Dudley also said inflation was not an immediate threat due to economic slack.
He indicated the Fed's balance sheet will likely reach the $2.5 trillion figure. "It's probably more likely than not," he said, which would imply the Fed would execute the full amount of authorized securities purchases.
"The liquidity facilities have come down so dramatically that there is not that much more room for them to shrink. Yet we still have a long ways, potentially, to go in terms of our agency mortgage-backed security purchases," Dudley said. "The purchases should start to overwhelm the effects of the liquidity facilities coming down."

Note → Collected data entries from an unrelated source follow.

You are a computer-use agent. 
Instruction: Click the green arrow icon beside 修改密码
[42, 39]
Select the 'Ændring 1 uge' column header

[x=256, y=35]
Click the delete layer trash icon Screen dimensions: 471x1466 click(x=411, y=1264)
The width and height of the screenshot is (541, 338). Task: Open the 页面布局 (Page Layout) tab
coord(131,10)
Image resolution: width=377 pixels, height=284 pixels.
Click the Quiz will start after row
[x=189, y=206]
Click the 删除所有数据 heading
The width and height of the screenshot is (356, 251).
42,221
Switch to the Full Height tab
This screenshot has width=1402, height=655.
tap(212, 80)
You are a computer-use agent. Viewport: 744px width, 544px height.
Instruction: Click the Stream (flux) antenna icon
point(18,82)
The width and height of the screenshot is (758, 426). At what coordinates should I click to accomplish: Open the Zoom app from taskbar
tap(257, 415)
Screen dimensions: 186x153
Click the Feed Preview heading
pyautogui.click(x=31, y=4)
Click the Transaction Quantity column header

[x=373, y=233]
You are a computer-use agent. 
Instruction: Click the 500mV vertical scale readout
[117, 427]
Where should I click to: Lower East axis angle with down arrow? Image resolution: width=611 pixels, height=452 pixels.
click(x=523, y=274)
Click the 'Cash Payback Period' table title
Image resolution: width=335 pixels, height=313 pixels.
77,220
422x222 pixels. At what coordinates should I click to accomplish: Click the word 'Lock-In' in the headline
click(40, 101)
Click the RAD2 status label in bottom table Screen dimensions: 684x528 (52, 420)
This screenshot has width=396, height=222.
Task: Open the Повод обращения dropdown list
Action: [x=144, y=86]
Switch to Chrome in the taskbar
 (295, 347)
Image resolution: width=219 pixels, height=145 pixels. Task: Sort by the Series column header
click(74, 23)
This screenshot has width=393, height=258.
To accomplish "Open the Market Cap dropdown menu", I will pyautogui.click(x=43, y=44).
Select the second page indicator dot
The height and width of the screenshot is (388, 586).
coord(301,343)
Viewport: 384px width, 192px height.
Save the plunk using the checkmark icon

Dudley said among the several factors that must be taken into account to decide about the exit strategy — such as the state of the economy — market expectations are "very important."
On the impact of the securities purchases, he said while the agency MBS purchases have had a "great effect," the same cannot be said of the purchases of Treasuries, where the Fed has put less emphasis.
The benefit of Treasury purchases is indeed "more ambiguous," Dudley said.
For one thing, the size of the Treasury purchase program is "pretty small" when compared to the overall Treasury market and the federal deficit this year. He stressed that the goal is to ease financial conditions and not monetize the government's debt.
On supervision issues, Dudley said the Fed could have done better, although he declined to comment on whether the Fed was too close to the private banks.